"""
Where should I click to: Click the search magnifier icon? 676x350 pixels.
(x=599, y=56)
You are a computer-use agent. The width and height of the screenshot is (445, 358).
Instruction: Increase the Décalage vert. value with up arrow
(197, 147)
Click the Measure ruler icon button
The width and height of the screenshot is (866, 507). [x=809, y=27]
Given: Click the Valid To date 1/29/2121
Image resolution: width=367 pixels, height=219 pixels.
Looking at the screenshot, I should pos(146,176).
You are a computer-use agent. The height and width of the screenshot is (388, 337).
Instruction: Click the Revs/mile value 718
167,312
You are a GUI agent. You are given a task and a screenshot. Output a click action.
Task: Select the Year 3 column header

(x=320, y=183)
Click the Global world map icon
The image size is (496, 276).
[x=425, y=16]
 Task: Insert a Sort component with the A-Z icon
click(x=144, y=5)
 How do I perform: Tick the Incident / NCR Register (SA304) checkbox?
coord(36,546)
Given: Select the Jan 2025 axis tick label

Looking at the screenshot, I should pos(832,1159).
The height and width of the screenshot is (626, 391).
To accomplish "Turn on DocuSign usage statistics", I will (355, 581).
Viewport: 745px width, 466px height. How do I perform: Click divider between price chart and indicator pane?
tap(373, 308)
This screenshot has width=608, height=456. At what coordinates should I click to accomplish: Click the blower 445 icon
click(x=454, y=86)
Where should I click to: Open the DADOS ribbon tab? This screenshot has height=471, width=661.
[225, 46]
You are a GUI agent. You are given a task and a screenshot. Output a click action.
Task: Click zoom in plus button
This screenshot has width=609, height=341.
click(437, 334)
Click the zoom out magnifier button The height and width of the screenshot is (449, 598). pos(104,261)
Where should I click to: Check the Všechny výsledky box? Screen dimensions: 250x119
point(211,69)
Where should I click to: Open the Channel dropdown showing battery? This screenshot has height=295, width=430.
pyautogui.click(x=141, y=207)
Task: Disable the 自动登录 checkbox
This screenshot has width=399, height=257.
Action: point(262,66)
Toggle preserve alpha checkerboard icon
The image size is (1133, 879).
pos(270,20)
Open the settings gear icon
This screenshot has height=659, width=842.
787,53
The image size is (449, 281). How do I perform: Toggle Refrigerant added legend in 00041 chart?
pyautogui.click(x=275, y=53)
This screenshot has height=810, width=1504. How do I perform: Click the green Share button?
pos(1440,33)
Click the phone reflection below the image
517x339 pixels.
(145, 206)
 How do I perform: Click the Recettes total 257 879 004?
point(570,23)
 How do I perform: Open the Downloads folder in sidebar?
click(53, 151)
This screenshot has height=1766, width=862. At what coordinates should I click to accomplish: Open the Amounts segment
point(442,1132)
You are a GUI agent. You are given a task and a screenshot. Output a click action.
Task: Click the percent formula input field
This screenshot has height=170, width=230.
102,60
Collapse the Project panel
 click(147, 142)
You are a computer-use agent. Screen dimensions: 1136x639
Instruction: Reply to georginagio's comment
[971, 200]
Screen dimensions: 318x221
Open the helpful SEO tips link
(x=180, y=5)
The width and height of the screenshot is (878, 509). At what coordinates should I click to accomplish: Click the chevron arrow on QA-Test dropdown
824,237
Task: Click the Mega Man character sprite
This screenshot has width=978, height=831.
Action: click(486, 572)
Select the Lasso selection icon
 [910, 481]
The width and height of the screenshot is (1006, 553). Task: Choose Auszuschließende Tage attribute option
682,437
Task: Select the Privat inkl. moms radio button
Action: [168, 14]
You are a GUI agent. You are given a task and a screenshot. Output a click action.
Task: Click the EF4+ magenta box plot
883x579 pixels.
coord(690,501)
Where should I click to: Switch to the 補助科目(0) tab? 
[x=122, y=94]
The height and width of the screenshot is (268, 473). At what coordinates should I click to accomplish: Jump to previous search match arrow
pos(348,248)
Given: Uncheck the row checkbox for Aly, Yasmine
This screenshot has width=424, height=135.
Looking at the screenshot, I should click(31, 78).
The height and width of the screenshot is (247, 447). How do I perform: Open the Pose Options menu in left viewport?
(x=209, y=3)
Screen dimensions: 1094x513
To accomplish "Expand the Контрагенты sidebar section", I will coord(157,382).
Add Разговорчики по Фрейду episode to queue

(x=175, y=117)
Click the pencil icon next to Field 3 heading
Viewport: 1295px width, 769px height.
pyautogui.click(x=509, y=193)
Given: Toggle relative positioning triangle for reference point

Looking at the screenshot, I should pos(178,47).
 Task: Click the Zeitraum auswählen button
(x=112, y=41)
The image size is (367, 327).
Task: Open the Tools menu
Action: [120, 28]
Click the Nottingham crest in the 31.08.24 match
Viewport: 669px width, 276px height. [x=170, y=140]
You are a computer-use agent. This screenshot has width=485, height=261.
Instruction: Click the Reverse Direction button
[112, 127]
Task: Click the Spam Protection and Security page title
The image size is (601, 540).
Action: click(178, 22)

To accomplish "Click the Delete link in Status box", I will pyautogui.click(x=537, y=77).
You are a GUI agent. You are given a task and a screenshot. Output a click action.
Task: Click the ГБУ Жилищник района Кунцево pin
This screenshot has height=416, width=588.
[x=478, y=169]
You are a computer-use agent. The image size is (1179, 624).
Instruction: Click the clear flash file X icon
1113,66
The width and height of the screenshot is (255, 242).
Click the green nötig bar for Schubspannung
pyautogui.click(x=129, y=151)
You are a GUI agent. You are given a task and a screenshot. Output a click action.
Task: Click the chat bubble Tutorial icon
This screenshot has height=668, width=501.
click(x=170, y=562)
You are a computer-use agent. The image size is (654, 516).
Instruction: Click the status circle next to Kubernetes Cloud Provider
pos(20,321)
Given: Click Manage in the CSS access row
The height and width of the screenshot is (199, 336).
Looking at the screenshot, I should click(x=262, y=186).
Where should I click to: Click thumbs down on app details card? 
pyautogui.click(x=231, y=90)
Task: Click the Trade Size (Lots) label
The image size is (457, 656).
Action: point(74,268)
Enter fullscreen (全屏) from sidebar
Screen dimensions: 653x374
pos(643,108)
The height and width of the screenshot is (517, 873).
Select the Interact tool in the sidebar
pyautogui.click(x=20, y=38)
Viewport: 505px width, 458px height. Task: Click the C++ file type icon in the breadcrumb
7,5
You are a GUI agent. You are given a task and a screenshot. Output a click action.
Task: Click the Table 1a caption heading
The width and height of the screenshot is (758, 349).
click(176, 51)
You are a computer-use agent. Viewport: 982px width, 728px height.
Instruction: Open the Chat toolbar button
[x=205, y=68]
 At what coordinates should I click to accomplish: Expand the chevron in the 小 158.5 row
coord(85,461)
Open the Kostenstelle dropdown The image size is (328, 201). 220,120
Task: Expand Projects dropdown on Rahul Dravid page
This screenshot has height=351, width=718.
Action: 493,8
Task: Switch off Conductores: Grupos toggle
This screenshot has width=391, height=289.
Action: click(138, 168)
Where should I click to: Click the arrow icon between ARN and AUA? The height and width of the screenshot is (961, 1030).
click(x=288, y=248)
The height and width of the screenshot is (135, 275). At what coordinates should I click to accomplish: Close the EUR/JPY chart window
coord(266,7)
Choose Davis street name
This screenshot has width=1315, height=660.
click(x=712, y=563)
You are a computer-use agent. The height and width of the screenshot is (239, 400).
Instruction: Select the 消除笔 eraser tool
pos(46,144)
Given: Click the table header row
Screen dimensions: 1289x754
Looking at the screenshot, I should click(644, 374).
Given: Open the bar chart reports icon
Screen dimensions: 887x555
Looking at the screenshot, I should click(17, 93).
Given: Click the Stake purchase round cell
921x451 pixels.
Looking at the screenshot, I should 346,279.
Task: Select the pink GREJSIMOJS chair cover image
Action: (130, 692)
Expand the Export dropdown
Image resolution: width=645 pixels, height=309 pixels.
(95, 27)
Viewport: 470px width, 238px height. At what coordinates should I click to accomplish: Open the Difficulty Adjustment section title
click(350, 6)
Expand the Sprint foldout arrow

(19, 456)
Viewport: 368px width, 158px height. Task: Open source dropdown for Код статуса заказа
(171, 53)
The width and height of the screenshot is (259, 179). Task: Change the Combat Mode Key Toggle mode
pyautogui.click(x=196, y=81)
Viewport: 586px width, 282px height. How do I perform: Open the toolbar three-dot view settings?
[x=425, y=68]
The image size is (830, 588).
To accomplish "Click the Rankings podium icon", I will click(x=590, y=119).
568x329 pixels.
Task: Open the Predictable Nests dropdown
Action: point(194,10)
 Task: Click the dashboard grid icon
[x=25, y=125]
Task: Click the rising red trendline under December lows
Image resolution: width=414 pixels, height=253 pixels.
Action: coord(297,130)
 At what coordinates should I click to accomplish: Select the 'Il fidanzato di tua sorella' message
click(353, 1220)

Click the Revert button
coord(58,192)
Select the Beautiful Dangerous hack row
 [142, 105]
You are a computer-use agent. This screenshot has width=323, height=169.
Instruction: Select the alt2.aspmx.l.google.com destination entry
"""
Output, exactly and in full, the lines from the start of the entries above through the line that contains "is (388, 337).".

- _Reply_:
Where should I click to: Click the search magnifier icon? 676x350 pixels.
(x=599, y=56)
You are a computer-use agent. The width and height of the screenshot is (445, 358).
Instruction: Increase the Décalage vert. value with up arrow
(197, 147)
Click the Measure ruler icon button
The width and height of the screenshot is (866, 507). [x=809, y=27]
Given: Click the Valid To date 1/29/2121
Image resolution: width=367 pixels, height=219 pixels.
Looking at the screenshot, I should pos(146,176).
You are a computer-use agent. The height and width of the screenshot is (388, 337).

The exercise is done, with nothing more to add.